The Life and Times of First-Century Christians
“Is this not the carpenter’s son?”—MATTHEW 13:55.
JESUS was known not only as “the carpenter’s son” but also as “the carpenter.” (Mark 6:3) He likely learned this trade from his adoptive father, Joseph.
What skills and tools did Jesus need to master when he worked as a carpenter? What products and services might he have provided to the inhabitants of Nazareth? And how might his early training as a woodworking artisan have influenced him later in life?
A Family Business The picture below shows a father instructing his eldest son in the efficient and safe use of the bow drill. A younger son listens and watches attentively.
Boys often began their formal apprenticeship at about 12 to 15 years of age. They usually learned the trade from their father. Training stretched over many years, and the boys would have to put forth intense effort if they wanted to develop the necessary skills to become a master carpenter. Imagine the many pleasant hours Joseph must have spent with Jesus—working with him, conversing with him, passing on his expertise to him. How Joseph must have watched with pride as Jesus mastered the craft!

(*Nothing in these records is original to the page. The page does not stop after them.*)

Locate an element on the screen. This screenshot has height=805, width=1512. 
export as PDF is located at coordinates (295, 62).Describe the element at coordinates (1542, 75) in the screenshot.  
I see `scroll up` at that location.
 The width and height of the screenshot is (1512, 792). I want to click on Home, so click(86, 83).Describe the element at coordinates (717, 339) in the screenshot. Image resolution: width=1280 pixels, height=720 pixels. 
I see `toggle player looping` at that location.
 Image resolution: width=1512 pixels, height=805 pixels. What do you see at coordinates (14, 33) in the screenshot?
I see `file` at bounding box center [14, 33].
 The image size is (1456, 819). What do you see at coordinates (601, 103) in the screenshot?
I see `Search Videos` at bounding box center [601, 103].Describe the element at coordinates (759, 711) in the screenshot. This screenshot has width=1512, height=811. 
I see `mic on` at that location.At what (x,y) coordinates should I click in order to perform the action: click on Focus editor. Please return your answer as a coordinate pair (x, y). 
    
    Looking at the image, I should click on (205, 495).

Knowledge, Strength, and Skill Required A carpenter needed to know the characteristics of the wood he worked with. He could choose from locally grown timber, such as cypress, oak, cedar, sycamore, and olive. However, a first-century carpenter could not visit a lumber yard or a building supply store and pick up lumber cut to his specifications. Rather, he would travel to the forest, select the appropriate trees, fell them, and then haul the heavy logs back to his workshop.
What would a carpenter produce from the lumber he gathered? He might spend many hours outdoors, helping to build houses. He would mill rafters for the roof, manufacture stairs for the interior, and make doors, windows, and frames for the walls.
A carpenter would also produce furniture. The accompanying illustrations show some of these products—storage cabinets with drawers, shelves, or doors (1); stools (2), chairs (3), and tables (4) of various sizes and shapes; and cradles for daytime infant care. To decorate some furniture, he might inlay it with attractive wood carved to form intricate patterns. To protect and beautify the items, he might coat them with beeswax, varnish, or oil.
A carpenter also made products for the local farmers—yokes (5) shaped from heavy wood as well as forks, rakes, and shovels (6). The plows (7) he made had to be sturdy, for their iron points would be gouging furrows through rocky soil. He made wooden carts (8) and wagons and crafted the solid or spoked wheels upon which those vehicles rode. His occupation might also include repairing and maintaining the furniture, tools, and vehicles he made.
Can you imagine how Jesus’ work as a carpenter influenced his appearance? Think of Jesus’ skin bronzed by the Middle Eastern sun, his muscles strengthened by years of physical labor, and his hands hardened from gripping rough wood and wielding axes, hammers, and saws.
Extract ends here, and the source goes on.